Reese RoadA staff report indicates that money will instead first go to paving streets in some of the wealthiest areas of town.  Those neighborhoods can be found here and include such streets as Reese Road (pictured right).  Another recent staff report reveals that decisions on what roads to pave are based on the existing pavement conditions, current maintenance needs, and the length of time that has elapsed since previous repairs were completed.

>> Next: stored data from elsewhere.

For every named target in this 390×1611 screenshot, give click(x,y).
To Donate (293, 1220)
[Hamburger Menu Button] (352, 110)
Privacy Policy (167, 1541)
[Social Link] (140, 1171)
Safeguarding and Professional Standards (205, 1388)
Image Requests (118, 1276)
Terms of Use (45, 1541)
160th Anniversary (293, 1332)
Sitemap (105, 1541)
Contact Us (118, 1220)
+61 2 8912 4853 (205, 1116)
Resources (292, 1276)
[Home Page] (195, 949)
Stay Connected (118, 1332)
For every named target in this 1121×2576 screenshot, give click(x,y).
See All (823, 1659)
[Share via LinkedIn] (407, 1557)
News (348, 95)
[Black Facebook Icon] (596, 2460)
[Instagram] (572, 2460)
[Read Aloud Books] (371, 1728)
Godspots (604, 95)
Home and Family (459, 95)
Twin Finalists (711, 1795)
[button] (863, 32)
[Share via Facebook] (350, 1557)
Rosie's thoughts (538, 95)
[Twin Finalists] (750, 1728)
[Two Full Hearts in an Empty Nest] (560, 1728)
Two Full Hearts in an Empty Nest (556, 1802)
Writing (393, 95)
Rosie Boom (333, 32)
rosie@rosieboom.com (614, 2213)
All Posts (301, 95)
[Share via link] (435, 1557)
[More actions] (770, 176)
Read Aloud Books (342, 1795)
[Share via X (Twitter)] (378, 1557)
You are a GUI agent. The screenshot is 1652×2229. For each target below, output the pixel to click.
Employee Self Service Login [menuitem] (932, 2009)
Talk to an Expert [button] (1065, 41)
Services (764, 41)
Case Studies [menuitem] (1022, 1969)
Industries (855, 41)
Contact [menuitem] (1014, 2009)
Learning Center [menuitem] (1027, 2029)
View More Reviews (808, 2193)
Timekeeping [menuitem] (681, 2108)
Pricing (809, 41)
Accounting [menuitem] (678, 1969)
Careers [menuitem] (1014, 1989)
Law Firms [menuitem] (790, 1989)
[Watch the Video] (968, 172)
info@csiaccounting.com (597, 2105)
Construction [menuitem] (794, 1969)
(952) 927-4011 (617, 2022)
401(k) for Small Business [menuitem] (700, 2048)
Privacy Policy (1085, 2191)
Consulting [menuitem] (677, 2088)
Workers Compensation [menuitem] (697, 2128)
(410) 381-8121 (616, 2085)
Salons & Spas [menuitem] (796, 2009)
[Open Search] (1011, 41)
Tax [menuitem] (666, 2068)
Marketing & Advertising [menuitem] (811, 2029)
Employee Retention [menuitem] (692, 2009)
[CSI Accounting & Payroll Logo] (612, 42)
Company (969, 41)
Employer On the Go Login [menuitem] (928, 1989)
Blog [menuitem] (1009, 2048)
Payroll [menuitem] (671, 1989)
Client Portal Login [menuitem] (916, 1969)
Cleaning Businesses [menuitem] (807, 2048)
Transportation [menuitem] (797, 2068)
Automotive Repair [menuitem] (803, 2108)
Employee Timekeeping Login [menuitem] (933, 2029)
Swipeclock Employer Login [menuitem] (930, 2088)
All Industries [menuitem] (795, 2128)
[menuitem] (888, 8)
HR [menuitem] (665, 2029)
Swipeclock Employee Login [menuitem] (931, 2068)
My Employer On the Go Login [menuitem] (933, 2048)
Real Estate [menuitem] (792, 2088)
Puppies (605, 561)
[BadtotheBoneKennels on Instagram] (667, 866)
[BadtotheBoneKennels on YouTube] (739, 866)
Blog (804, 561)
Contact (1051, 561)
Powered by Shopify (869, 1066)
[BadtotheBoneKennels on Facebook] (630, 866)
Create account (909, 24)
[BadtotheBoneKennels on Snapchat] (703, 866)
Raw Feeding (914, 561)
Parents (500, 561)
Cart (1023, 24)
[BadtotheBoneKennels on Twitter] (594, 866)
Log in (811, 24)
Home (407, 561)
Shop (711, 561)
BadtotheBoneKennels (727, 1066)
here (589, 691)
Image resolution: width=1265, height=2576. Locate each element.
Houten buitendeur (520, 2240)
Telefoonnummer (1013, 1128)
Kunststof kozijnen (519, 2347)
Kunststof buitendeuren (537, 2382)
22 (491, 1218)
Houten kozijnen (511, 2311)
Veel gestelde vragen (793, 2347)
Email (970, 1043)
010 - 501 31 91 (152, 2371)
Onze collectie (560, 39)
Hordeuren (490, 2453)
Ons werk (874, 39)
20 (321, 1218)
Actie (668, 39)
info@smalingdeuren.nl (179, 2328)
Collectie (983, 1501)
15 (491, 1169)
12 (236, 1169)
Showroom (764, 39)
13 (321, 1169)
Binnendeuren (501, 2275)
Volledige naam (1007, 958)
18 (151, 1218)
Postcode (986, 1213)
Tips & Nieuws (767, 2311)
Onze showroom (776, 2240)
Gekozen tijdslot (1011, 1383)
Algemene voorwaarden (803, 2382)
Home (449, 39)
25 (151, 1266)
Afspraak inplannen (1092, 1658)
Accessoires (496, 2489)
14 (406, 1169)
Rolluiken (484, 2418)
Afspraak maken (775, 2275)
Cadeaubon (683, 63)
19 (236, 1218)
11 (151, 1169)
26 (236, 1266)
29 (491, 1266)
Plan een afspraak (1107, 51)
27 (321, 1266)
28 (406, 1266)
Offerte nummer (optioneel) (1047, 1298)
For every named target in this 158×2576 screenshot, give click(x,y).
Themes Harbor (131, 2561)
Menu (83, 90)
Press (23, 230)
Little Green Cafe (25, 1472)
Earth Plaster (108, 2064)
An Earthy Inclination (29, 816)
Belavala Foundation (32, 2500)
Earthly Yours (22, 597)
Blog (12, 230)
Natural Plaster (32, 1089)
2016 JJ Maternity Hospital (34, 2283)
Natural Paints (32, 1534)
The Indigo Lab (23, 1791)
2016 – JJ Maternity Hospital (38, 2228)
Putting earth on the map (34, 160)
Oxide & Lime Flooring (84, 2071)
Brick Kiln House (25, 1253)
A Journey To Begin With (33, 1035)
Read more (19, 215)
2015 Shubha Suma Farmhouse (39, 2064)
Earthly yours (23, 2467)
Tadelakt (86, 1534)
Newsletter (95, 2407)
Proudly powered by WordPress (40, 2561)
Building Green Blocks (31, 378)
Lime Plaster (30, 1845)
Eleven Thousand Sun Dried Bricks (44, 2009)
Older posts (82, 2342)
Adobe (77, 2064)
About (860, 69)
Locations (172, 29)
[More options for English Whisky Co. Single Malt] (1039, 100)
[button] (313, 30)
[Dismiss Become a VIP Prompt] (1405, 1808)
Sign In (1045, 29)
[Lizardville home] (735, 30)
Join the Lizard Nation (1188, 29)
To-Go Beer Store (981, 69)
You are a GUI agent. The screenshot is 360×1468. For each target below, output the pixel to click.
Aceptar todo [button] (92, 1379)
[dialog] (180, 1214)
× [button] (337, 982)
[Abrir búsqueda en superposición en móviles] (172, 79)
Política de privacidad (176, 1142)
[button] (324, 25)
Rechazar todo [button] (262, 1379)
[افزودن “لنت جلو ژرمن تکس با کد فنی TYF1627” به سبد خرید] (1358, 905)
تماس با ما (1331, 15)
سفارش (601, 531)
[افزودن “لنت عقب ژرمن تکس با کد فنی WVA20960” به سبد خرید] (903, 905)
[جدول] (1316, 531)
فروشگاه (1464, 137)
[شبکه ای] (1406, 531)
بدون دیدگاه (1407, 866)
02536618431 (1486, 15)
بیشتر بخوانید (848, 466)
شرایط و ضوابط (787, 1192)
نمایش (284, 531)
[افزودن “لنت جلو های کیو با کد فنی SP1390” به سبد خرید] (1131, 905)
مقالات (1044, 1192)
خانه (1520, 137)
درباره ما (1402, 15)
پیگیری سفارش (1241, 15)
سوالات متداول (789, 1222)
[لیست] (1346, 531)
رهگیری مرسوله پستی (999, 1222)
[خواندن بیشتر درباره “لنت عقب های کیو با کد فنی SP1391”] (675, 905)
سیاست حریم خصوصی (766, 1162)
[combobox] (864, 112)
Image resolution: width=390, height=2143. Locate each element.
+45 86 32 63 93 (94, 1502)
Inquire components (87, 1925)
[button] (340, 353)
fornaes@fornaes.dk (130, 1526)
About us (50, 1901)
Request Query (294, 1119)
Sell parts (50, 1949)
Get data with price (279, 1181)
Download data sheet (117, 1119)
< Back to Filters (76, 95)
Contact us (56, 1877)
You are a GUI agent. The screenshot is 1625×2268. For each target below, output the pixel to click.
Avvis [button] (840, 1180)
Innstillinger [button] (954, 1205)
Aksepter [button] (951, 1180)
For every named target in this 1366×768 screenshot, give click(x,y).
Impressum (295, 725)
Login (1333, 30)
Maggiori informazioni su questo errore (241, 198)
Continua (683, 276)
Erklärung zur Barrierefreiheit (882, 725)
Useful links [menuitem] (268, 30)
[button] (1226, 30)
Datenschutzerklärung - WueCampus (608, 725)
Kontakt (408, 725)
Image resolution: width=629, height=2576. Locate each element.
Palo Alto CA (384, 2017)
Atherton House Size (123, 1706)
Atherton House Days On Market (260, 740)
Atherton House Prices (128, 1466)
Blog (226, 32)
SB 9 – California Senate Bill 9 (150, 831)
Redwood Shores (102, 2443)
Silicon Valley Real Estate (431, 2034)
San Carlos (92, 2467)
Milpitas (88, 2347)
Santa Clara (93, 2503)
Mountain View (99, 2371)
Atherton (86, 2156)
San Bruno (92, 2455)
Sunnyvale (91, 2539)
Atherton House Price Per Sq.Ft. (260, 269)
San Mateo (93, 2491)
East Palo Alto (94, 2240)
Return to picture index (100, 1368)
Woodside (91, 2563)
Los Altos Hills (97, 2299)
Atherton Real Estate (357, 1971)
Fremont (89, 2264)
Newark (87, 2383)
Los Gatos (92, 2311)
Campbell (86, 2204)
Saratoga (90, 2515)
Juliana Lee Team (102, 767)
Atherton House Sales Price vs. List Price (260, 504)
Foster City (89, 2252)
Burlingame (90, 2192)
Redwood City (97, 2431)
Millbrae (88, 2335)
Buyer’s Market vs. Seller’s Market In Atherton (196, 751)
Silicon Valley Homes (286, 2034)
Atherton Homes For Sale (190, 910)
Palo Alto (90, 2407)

Whether Reese Road and the others designated for repair are truly the highest priority or whether some neighborhoods receive preferential treatment is difficult to say for certain without additional information.  Ken, for his part, can’t say for sure, but what he will say is that he doesn’t believe his street would look like it does if he lived on the other side of town.

4 comments

  • As part of researching this post, I searched the city website for a road repair plan. I was not successful. I believe questions such as the one I posit here could be easily answered if the City provided a transparent means to know when each street was scheduled for repair and what the current prioritization was. Wouldn’t it be great if you could search the website for your street and see when it was last repaired and when the next scheduled maintenance was as well as how it was prioritized among all the rest of the streets.

    • CJMAT

      Politicans don’t want to be transparent. It all goes back to German Chancellor Otto von Bismarck “Don’t let the people see how the sausage is made”. In 2009-2010 the Dems showed America how Obamacare was passed and they suffered big time in the Nov. 2010 elections. They will suffer again in Nov. 2014. It seems the #1 job of politicians is to keep their bosses ie. “We the People” ignorant of what they are doing. If we actually knew how corrupt and incompetent these folks are from Torrance City Council, the TUSD Board of Education, Sacramento and D.C. not too many of them would be re-elected.

    • Tricia Blanco

      Search a website, find your street and note when it was last upgraded: Really good idea, and simple too, Clint. I think an intern, even a high schooler, could put that together.
      Last spring I happened to be near the street in Torrance that you described, and I too was shocked that it was Torrance. It looks sort of like the land that Torrance forgot.